The "English king" against whom Quentin MacLachan Compson fights in "Appendix Compson" (326) was George II, notable here for putting an end to the Jacobite rebellions regarding succession to the British crown. Compson's homeland in Scotland, Culloden Moor, was the site of the last major Jacobite uprising. After being defeated there by George II's son, many of the Jacobites were executed or (like the first American Compson) fled the country.

Unnamed King 1

The "dispossessed" king for whom in "Appendix Compson" the grandfather of the first Compson in Yoknapatawpha fought (325) is Charles Edward Stuart, who spent most of his life in exile but claimed to be the rightful king of Britain as part of the Jacobite line of Catholic monarchs. His hope of claiming the throne ended in 1746, when the Jacobites were defeated in a final battle in Scotland. Charles himself is perhaps best remembered for a romantic escape through the Scottish countryside after that loss.

Unnamed Jewish Manufacturers

The narrator of "Appendix Compson" refers to "the Jew owners of Chicago and New York sweatshops" who manufacture the "fine bright cheap intransigent clothes" that TP wears (343).
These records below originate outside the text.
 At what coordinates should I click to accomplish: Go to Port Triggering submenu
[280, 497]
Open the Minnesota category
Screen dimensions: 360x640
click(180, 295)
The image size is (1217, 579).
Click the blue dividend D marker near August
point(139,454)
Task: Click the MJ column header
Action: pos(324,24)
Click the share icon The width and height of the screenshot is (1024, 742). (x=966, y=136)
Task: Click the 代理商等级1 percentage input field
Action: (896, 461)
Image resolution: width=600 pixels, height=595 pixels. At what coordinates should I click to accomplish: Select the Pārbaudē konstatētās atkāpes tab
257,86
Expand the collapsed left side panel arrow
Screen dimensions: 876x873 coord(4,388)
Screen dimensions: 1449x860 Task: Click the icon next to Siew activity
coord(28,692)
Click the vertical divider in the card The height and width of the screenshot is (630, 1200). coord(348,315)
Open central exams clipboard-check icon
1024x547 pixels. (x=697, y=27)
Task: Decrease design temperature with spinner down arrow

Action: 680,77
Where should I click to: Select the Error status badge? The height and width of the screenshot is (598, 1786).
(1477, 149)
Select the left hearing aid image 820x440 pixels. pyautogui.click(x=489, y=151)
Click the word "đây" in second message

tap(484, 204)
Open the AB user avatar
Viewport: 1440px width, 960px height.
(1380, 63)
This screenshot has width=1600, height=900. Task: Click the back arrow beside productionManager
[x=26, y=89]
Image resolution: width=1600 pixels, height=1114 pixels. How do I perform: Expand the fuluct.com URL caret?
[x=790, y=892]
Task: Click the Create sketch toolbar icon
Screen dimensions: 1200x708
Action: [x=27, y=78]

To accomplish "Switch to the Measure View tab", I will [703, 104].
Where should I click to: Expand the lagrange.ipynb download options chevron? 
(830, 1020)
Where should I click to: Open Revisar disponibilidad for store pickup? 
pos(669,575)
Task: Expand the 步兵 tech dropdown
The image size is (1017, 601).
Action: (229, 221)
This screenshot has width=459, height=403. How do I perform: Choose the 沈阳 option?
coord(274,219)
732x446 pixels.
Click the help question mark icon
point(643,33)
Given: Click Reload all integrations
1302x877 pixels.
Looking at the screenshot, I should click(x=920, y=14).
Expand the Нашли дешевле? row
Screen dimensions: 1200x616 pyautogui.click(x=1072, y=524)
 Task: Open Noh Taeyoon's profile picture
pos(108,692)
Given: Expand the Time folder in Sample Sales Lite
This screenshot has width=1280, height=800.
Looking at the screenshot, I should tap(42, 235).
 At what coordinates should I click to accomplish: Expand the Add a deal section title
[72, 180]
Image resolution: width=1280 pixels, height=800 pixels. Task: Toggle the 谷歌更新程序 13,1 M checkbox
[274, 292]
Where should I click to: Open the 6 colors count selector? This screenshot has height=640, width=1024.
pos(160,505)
The stereotypical assumptions about exploitative urban "Jews" betrays a streak of antisemitism that certainly recalls Jason Compson's ethnic prejudices in The Sound and the Fury but that is somewhat shocking in the post-World War Two era of the "Appendix."

Unnamed Jefferson Police

The officers of the law in Jason Compson IV's entry in "Appendix Compson" are described from the anxious perspective of his own criminality: when his niece takes the money he's been embezzling, he cannot turn to them for help recovering it without admitting more of his affairs than he cares to, and yet he chafes at paying for a police force that he characterizes as existing in "parasitic and sadistic idleness" (342).

Unnamed Jefferson Ladies 4

These "wives of the bankers and doctors and lawyers" of Jefferson in "Appendix Compson"- including some who were part of the "old highschool class" with Melissa Meek and Caddy Compson - are very concerned to appear respectable: they keep the racier modern romance novels they check out of the town library "carefully wrapped from view in sheets of Memphis and Jackson newspapers" (333).

Unnamed Indians in Oklahoma

The Chickasaw were one of several tribes that were displaced by President Jackson's Indian Removal Act of 1830. In "Appendix Compson," Faulkner indicates the enduring consequences of that removal, referring to the Chickasaw people in Oklahoma as "the homeless descendants of the dispossessed" (326).